▶ What is required
Would you please copy only the lines from the line that contains "Where should I click to: Toggle" to the end of the data below, exactly, leaving every picture out?

Information supplied below:

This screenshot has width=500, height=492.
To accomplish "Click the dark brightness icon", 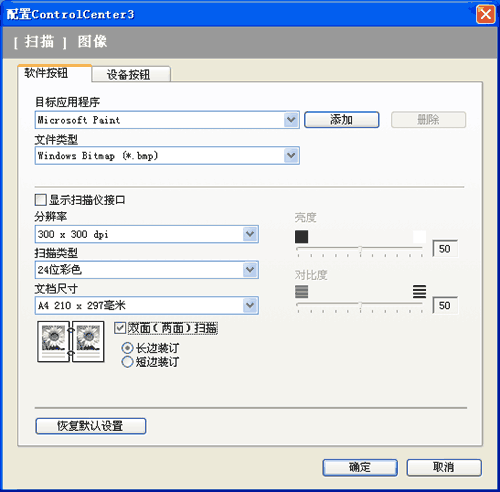I will pos(301,237).
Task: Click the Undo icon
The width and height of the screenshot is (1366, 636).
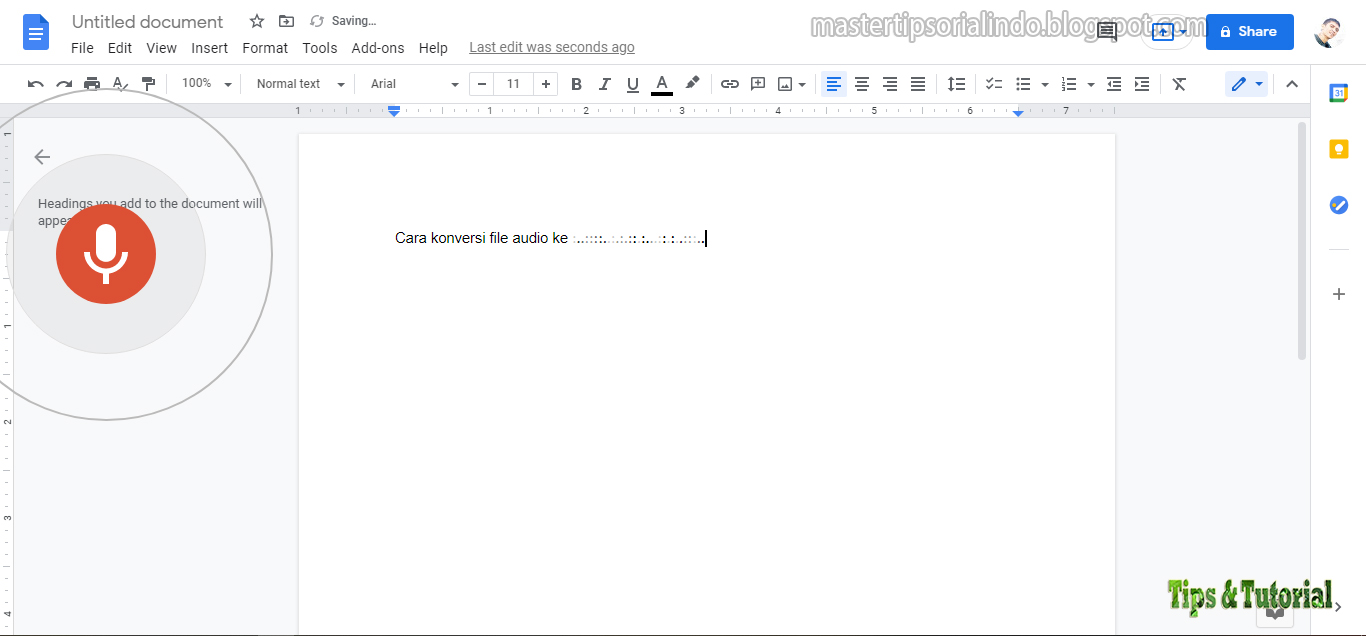Action: (35, 84)
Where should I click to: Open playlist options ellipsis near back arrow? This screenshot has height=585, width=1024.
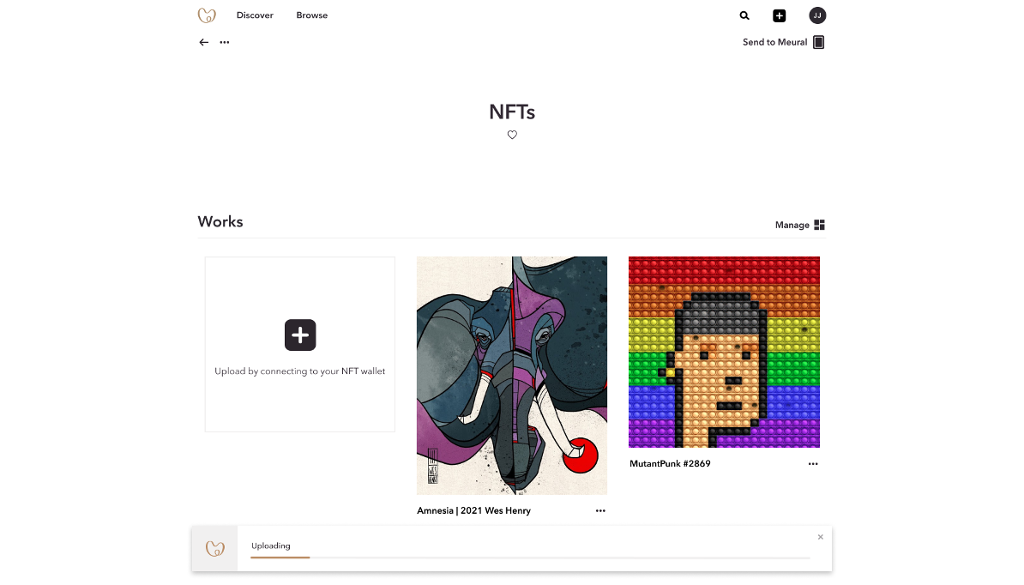click(x=225, y=42)
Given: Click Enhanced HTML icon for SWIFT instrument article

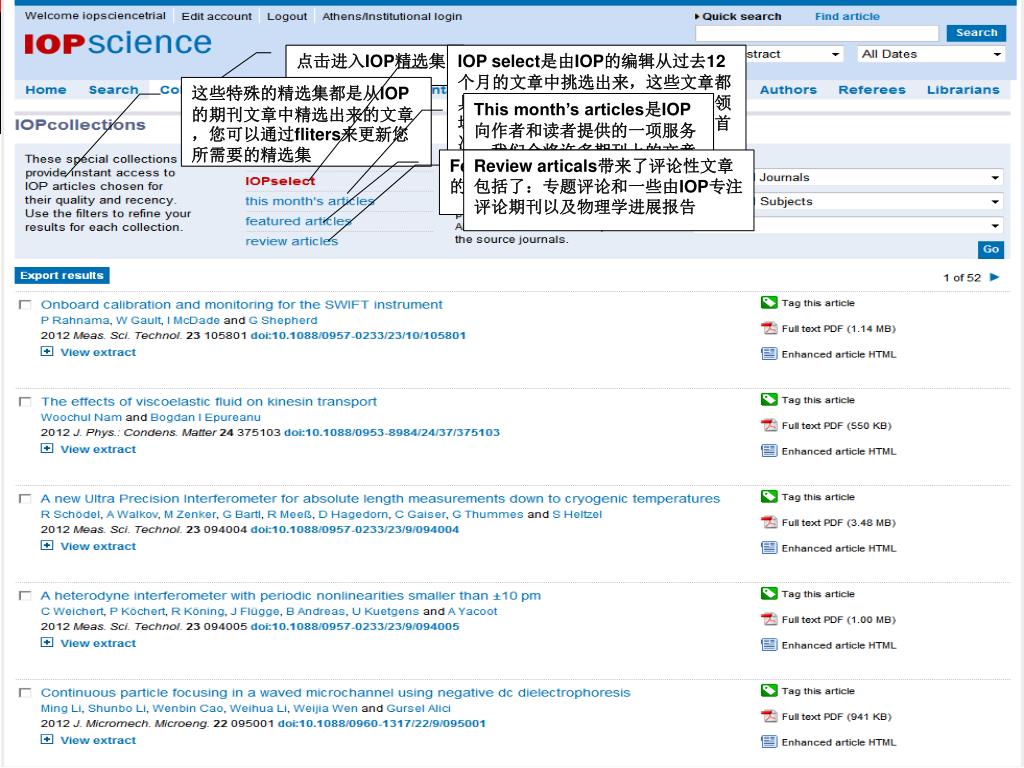Looking at the screenshot, I should click(x=769, y=354).
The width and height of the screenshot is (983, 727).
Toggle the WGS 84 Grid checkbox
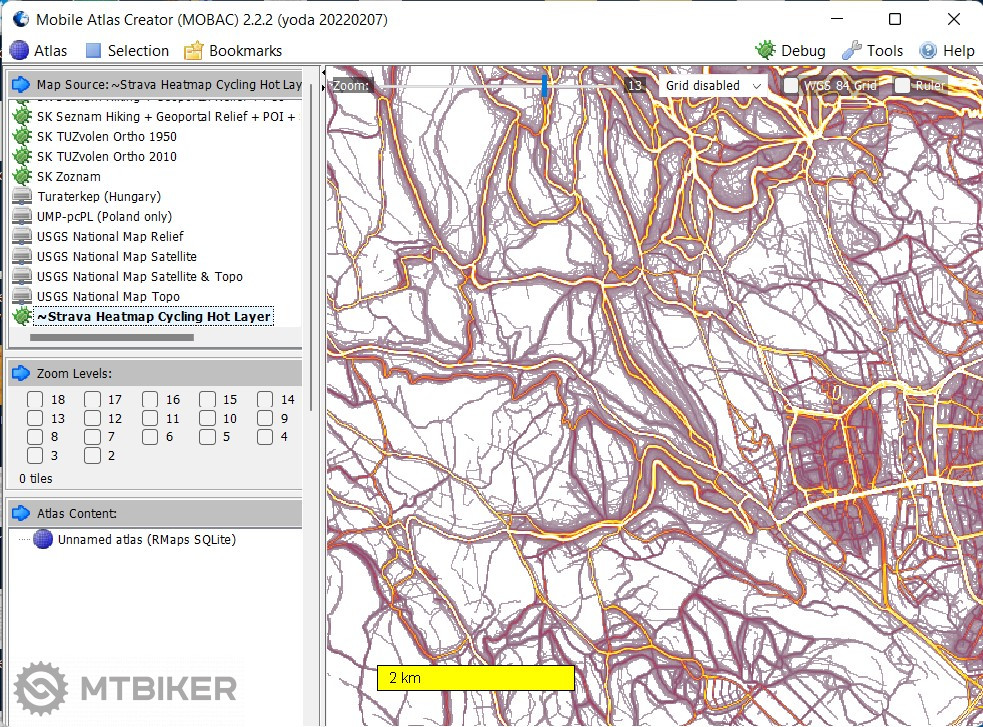click(791, 86)
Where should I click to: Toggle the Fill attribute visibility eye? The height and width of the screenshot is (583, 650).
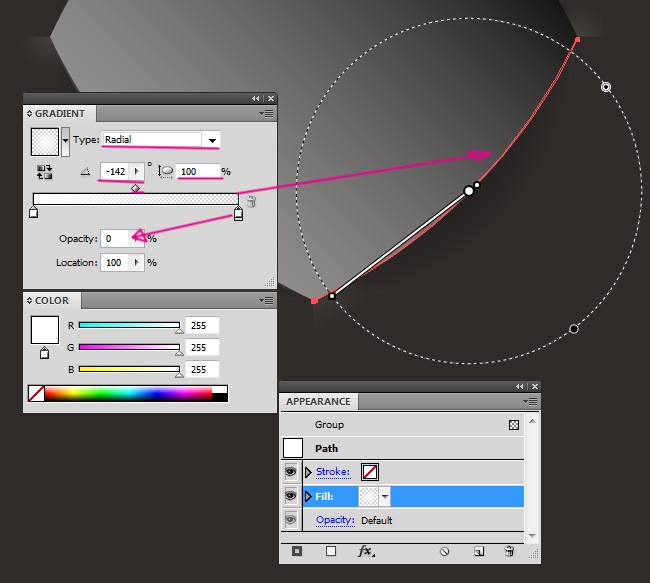pyautogui.click(x=291, y=496)
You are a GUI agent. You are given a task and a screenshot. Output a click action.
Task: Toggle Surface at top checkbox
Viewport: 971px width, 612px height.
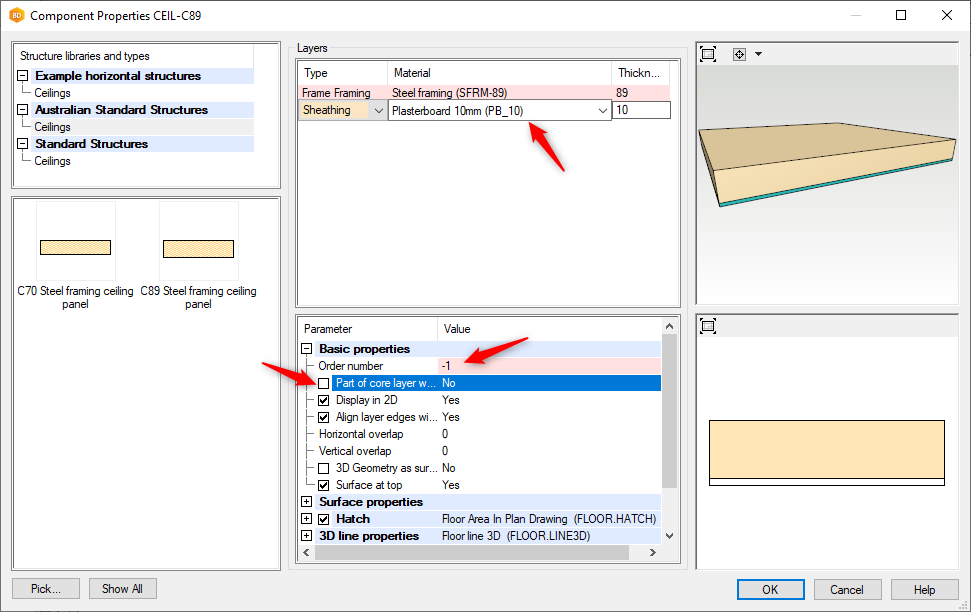click(x=324, y=485)
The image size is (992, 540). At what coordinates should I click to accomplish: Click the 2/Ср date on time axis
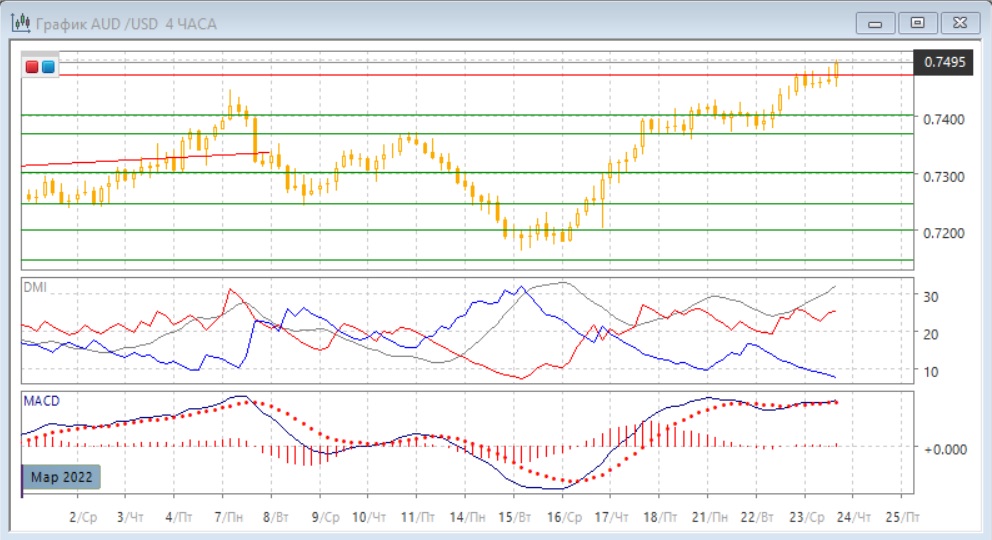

End of Information supplied.

▶ Response area
Where should I click to: Toggle the Fill attribute visibility eye? The height and width of the screenshot is (583, 650).
pyautogui.click(x=291, y=496)
You are a GUI agent. You are given a task and a screenshot. Output a click action.
Task: Toggle Surface at top checkbox
Viewport: 971px width, 612px height.
click(x=324, y=485)
The image size is (992, 540). At what coordinates should I click to accomplish: Click the 2/Ср date on time axis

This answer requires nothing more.